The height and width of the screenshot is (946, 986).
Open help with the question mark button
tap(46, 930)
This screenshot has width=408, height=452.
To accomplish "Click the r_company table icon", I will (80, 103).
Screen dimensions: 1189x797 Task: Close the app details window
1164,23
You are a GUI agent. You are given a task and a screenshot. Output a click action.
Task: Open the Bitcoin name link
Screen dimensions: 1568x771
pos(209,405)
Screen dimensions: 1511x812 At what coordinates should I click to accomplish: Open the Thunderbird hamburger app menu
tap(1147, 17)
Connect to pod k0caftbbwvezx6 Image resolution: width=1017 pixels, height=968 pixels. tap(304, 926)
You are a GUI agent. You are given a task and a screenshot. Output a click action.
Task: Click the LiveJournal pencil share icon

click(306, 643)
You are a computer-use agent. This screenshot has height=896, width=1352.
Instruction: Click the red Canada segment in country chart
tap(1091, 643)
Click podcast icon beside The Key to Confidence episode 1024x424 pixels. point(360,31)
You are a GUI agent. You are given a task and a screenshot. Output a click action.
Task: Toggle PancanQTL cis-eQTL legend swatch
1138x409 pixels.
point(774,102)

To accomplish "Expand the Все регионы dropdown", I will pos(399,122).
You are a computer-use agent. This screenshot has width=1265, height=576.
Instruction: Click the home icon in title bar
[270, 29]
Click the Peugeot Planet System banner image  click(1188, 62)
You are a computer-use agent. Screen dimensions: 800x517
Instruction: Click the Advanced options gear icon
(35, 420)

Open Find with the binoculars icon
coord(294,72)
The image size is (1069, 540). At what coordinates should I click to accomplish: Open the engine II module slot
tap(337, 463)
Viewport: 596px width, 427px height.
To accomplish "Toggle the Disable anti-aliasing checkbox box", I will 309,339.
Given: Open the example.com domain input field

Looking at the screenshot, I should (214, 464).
┄┄┄┄┄┄
TASK GOAL
Scan the records for the string "width". Copy each line in which it appears.

RESULT OF THIS TASK
The height and width of the screenshot is (946, 986).
This screenshot has width=408, height=452.
Connect to pod k0caftbbwvezx6 Image resolution: width=1017 pixels, height=968 pixels. tap(304, 926)
You are a computer-use agent. This screenshot has height=896, width=1352.
You are a computer-use agent. This screenshot has width=1265, height=576.
Viewport: 596px width, 427px height.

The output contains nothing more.